10 August 2014

Gansons Of Early New York

Around 1790 the Captain came back to Western New York from Vermont and brought his two teenage boys with him.  The boys were then left in the care of friendly Seneca (Native Americans) while the father went home to nurse his wife through her last illness.  The father returned with the rest of the family and built a grist mill on the Genesee River.  Captain Ganson died in 1813 at the home of his son, John.  

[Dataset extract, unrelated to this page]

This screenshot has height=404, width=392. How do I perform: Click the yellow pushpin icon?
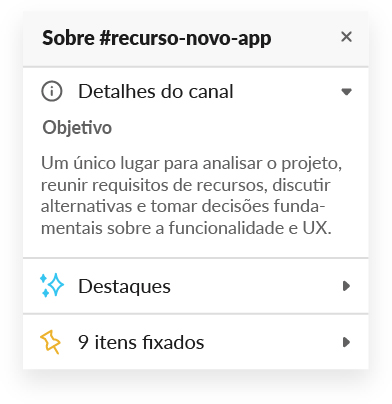51,342
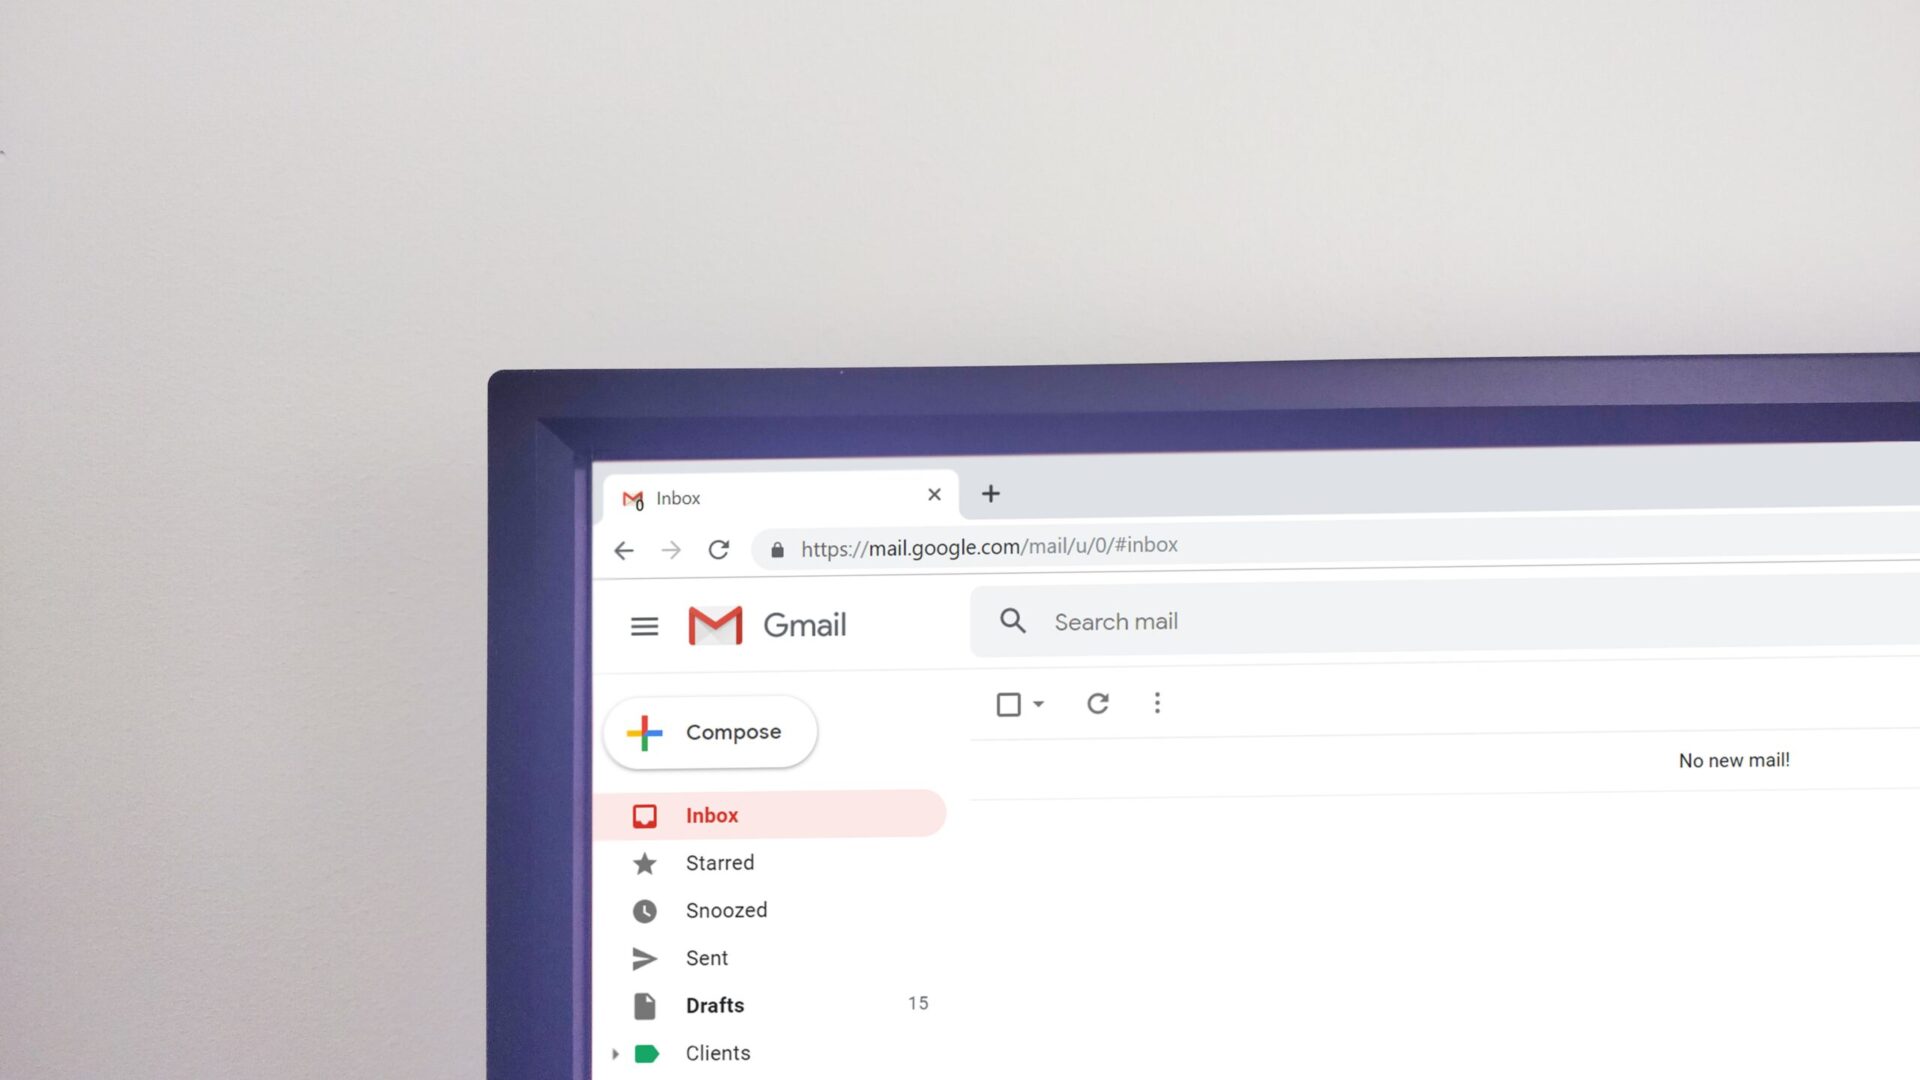
Task: Click the secure connection lock icon
Action: point(777,546)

description of the Gansons' New York place via the Stafford Historical Society:

"...solitary log cabin...so well known as the old "Ganson stand."  "There the weary traveler oft found refreshment, and there, too, was cradled...the first born of LeRoy."  "In 1798, the place was bought by John Ganson... . It was afterwards rebuilt by him and there was kept the first tavern in the place."

"James Ganson and Luceba Scott...pronounced the first marriage vow ever uttered in LeRoy."

"1805...a distillery was erected on the banks of the creek, by James and John Ganson... . It was the first in the county... ."

James Ganson was  in the War of 1812:

Abram Butterfield's War of 1812 pension application stated that he "volunteered on or about September 1st 1814 at Buffalo, New York...Colonel Ganson's Regiment, of New York Militia Vols... 

James and Luceba moved to Jackson, Michigan; his widow moved back to NY.

United States Census, 1850
Event Place:  Jackson, Jackson, Michigan, United States
Household Gender Age Birthplace
James Gansen M 75  Massachusetts
Luceba Gansen F 71  Vermont

FindAGrave memorial for James Ganson (1774-1858).